**Problem requirements**
Go through the data below and return each line where the string "computer" occurs.
^^^^^^^^
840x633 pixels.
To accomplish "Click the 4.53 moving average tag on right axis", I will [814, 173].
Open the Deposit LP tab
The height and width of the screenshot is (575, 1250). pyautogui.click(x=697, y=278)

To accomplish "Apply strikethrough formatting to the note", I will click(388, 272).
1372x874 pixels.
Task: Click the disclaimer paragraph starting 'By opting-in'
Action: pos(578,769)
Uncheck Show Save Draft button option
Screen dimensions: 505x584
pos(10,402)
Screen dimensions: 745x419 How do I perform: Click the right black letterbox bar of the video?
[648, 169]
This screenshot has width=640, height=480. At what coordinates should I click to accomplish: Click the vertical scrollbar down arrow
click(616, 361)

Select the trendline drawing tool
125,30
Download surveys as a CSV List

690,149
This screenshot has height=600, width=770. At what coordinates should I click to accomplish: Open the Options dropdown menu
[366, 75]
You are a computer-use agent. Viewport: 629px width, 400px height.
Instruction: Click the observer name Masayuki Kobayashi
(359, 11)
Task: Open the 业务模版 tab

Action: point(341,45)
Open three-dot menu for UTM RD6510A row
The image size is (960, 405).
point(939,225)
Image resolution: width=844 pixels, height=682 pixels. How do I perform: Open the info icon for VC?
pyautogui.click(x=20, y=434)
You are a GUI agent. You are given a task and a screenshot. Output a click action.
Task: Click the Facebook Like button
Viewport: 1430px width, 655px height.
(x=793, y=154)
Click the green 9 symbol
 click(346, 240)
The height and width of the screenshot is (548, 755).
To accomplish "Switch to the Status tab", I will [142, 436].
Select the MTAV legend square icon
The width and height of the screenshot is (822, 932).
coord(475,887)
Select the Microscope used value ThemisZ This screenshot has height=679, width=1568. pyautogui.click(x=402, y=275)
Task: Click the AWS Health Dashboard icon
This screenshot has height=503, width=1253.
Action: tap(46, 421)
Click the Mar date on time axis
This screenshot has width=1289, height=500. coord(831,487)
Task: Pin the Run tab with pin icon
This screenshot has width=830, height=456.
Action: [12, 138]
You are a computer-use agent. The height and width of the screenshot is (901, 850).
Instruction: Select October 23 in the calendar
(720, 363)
^^^^^^^^
**Exercise result**
You are a computer-use agent. Viewport: 629px width, 400px height.
You are a computer-use agent. The height and width of the screenshot is (901, 850).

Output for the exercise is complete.